To mówiąc ręce wyciągał jakby ją chciał wygnać i przyśpieszyć odejście; ale Anna stała niezatrwożona, szyderski razem i litości pełen uśmiech błąkał się po jéj ustach.
— A gdzież ucieknę? — zawołała — los mój połączony jest z losem tego człowieka... oderwać go odeń nie w mocy mojéj... Ja wierzę w przeznaczenie, stanie się co mi wyznaczono... tylko nie śpiącą i nie pijaną owładną mną, nie osłabłą i zwyciężoną, ale ja chyba im panować będę...
Schramm strwożony spojrzał, stała pełna dumy i siły, uśmiechnięta szydersko i królująca...

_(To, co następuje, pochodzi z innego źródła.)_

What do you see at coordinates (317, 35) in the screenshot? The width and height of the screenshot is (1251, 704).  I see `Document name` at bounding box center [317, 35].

W téj chwili otwarły się drzwi i hrabia Adolf Magnus Hoym wszedł zmięszany, powoli, w progu wahając się jeszcze, do własnego gabinetu.
Za stołem wśród świetnego towarzystwa wczorajszego nie korzystnie się już wydawał; dziś po białym dniu, po nocnéj gorączce i zmęczeniu wyglądał gorzéj jeszcze... Mężczyzna był ogromnego wzrostu, barczysty, silny a niezgrabny. Nic szlachetnego nie nadawało mu wdzięku, twarz pospolita odznaczała się tylko błyskawicznemi zmianami konwulsyjnie po niéj przebiegających wyrazów z sobą najsprzeczniejszych. Oczy szare to ginęły w powiekach, to wyskakiwały ogniem tryskając, usta śmiały się i krzywiły, czoło marszczyło i wypogadzało, jakby potajemna władza targała we wnętrzu sznurami, które całą postać zmieniały... I w téj chwili, ujrzawszy żonę, zdawał się być pod wrażeniem najsprzeczniejszych jakichś uczuć. Uśmiechnął się jéj i w chwilę jakby gniewem chciał buchnąć nasrożył... ale się zwyciężył i zawahawszy wsunął żywo do gabinetu!